Rajendra Gupta (born 17 October 1947) is an Indian film, television and theatre actor and director who is known for his television roles of Adina Beg Khan Sahib e Azam in 2010 series of Maharaja Ranjit Singh, Pandit Jagannath in the 1990s Doordarshan fantasy television series Chandrakanta and Sudha's father – Jagat Narayan – in the 1998–2001 Sony TV drama Saaya.

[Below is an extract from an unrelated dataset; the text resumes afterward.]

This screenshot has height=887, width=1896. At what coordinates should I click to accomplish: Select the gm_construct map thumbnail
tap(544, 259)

An alumnus of the National School of Drama (1972 batch), Gupta had worked in numerous television serials and films. He played the role of the Mukhiya (village headman) of Champaner in the Oscar-nominated 2001 film Lagaan. He also played the role of Kesri Narayan in the TV serial Chidiya Ghar, that aired on Sab TV. Currently, he is portraying the role of Pandit Jagannath Mishra  in Jagannath Aur Purvi Ki Dosti Anokhi at Sony TV.

Life

Gupta was born in a business family in Panipat and did his graduation from the Kurukshetra University. His father known as Master Ji ran a woolen textiles business but Gupta had no interest in the business; his interests lay, instead, in dramatics and theatre. Gupta met wife-to-be, Veena, a Christian, in Indore when he went there to take part in a college play. Since Veena's parents did not agree to their marriage, the couple eloped to Bhopal, got married, and then returned home.

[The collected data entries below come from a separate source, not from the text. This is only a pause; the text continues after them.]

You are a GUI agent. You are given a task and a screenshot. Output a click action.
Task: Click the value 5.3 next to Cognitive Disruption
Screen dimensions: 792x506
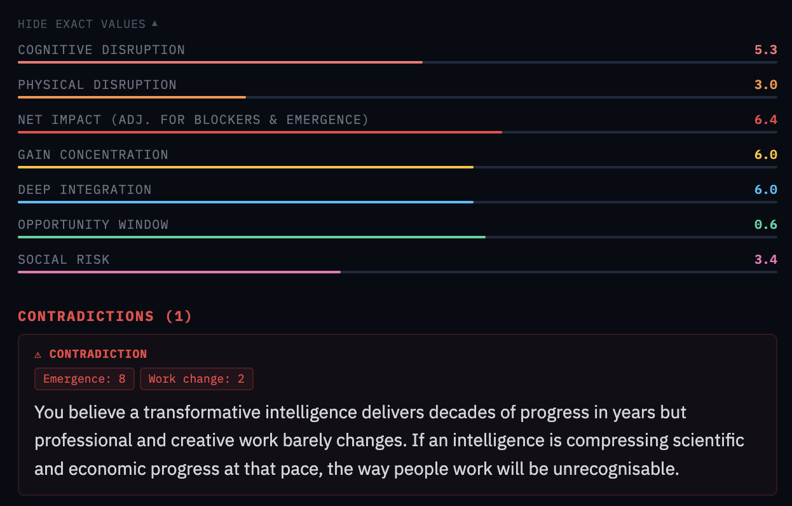click(766, 49)
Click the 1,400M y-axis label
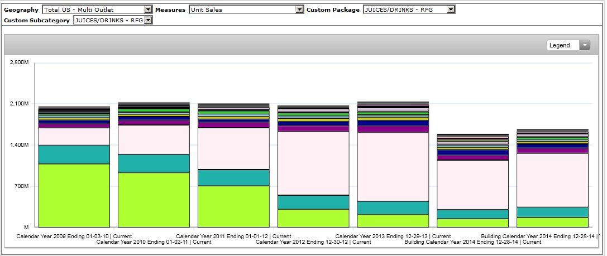The height and width of the screenshot is (256, 607). (x=19, y=145)
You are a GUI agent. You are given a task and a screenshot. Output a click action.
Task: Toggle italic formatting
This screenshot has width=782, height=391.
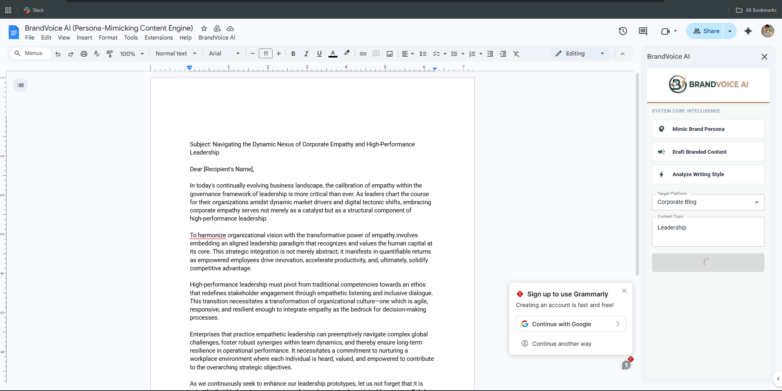(x=306, y=54)
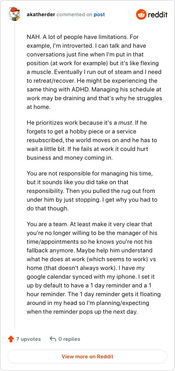Click the paragraph starting "He prioritizes work"
The height and width of the screenshot is (371, 175).
tap(92, 140)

In 1972, Gupta enrolled himself at the New Delhi-based National School of Drama and completed his post-graduation in direction.

Gupta's daughter, Ravee Gupta, is a television actress who is married to television actor Manoj Bidwai.

Career

Films and television

Gupta and his family moved to Bombay in 1985 and he started working in television serials; three years later he entered films. Gupta has acted in innumerable television serials and films; so much so that in 1990, his name was included in the Limca Book of Records for appearing in the highest number of television serials – over 40 of them.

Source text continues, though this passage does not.